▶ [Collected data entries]
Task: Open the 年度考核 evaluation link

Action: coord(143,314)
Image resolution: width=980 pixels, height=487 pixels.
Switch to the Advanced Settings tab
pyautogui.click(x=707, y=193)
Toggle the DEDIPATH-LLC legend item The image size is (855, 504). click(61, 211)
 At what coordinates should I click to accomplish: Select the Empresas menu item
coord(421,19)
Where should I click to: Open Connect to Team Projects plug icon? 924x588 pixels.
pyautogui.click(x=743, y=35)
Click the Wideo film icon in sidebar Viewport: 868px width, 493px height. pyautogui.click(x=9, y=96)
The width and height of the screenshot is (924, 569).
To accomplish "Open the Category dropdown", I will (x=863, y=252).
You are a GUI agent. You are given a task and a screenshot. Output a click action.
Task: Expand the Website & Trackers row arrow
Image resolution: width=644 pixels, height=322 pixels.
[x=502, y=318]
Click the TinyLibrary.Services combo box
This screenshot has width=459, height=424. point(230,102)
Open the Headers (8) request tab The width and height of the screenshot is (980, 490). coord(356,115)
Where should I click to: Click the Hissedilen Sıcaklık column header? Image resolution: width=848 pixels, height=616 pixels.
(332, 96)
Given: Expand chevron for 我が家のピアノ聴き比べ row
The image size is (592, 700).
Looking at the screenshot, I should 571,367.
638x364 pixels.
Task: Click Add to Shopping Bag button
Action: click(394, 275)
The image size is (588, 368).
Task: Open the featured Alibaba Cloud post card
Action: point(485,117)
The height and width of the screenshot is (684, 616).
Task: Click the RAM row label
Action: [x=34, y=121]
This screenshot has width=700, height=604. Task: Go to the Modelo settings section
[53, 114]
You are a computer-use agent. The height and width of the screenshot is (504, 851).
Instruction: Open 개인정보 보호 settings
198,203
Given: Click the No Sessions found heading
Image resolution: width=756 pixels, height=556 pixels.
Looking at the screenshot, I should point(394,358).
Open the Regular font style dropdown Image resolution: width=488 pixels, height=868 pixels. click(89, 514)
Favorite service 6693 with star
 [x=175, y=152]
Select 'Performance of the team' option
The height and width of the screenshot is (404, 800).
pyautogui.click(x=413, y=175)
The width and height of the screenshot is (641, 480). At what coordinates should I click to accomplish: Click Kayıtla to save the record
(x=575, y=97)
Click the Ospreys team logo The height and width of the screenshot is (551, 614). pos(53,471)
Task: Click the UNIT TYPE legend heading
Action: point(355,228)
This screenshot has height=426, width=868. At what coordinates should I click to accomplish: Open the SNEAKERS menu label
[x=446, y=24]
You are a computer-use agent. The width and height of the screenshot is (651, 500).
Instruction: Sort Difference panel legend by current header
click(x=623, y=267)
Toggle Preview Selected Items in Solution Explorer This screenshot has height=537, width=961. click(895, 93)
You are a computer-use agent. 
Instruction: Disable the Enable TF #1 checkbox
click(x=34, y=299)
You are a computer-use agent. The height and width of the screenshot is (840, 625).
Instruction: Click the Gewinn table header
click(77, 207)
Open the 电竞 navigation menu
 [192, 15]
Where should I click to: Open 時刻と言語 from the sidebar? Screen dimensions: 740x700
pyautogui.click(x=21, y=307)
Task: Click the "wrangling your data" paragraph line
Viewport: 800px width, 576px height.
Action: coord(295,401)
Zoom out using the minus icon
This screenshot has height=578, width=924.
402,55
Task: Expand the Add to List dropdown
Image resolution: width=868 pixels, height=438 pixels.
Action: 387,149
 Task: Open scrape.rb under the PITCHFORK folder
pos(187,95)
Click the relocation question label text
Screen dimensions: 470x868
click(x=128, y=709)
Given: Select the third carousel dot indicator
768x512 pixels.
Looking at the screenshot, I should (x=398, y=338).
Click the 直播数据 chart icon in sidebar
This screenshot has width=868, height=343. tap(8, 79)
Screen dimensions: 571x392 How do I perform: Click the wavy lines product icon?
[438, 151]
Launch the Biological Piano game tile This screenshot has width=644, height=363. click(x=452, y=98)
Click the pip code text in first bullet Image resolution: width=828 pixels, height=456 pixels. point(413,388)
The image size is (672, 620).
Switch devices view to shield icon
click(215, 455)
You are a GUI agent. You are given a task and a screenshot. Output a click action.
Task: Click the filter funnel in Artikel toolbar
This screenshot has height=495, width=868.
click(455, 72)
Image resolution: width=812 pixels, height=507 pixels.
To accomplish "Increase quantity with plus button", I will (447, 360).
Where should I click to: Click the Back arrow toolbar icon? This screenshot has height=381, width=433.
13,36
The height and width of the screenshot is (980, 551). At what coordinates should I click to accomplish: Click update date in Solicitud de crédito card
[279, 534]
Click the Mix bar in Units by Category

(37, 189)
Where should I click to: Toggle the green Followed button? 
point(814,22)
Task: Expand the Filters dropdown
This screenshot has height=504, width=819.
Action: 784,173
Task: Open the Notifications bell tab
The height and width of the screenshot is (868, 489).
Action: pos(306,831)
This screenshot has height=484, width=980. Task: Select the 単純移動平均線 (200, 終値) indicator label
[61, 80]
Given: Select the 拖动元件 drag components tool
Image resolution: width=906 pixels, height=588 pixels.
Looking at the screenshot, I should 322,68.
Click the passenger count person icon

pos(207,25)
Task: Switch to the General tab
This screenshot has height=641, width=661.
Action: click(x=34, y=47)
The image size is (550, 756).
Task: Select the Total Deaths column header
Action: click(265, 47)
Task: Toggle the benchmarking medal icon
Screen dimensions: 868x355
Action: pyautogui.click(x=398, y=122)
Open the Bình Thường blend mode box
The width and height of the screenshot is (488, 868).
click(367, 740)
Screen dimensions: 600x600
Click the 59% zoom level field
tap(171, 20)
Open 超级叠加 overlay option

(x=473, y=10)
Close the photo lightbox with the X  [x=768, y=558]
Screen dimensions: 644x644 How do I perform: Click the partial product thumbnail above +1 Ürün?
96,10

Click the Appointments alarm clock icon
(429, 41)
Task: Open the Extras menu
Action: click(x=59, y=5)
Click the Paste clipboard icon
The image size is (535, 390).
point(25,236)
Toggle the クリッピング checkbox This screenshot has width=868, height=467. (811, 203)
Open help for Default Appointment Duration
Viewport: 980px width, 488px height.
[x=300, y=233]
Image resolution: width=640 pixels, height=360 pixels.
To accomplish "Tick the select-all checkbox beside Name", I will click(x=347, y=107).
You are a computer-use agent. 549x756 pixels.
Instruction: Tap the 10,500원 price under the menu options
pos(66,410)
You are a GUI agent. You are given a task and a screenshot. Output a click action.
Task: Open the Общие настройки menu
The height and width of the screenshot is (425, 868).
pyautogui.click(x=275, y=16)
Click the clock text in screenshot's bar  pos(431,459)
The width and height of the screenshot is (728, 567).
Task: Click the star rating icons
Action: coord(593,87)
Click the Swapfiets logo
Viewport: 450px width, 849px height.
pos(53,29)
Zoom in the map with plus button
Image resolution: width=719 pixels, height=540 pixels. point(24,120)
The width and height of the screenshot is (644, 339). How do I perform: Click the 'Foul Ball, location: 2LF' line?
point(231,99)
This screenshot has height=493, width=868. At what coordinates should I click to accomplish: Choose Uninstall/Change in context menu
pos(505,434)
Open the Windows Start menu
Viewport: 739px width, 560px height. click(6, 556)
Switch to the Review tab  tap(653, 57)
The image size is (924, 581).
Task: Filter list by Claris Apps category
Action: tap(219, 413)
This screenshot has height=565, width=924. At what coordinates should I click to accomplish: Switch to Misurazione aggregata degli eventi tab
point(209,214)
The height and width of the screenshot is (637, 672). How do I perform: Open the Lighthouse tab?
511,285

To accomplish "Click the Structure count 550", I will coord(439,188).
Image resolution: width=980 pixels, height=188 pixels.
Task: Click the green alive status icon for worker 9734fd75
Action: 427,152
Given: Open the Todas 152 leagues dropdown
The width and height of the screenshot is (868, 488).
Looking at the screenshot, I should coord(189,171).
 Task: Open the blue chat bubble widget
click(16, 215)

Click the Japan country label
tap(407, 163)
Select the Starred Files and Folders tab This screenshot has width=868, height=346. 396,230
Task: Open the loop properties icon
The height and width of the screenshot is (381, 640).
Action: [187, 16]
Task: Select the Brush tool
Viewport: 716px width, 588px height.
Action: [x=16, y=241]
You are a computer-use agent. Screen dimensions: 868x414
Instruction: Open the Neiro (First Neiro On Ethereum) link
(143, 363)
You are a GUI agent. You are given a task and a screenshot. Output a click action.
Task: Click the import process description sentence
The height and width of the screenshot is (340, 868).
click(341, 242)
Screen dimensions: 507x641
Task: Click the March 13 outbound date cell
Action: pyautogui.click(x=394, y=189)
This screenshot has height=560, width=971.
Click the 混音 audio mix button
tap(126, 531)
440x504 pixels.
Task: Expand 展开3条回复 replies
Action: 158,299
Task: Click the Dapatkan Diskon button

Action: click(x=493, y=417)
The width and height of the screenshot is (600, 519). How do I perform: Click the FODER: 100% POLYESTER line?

▶ [WHAT YOU SHOULD DO] Read through the records above and copy the lines that contain "computer".

▶ [OUTPUT BELOW]
You are a computer-use agent. The height and width of the screenshot is (504, 851).
You are a computer-use agent. The width and height of the screenshot is (651, 500).
You are a computer-use agent. 
You are a computer-use agent. The height and width of the screenshot is (840, 625).
You are a computer-use agent. 549x756 pixels.
You are a computer-use agent. Screen dimensions: 868x414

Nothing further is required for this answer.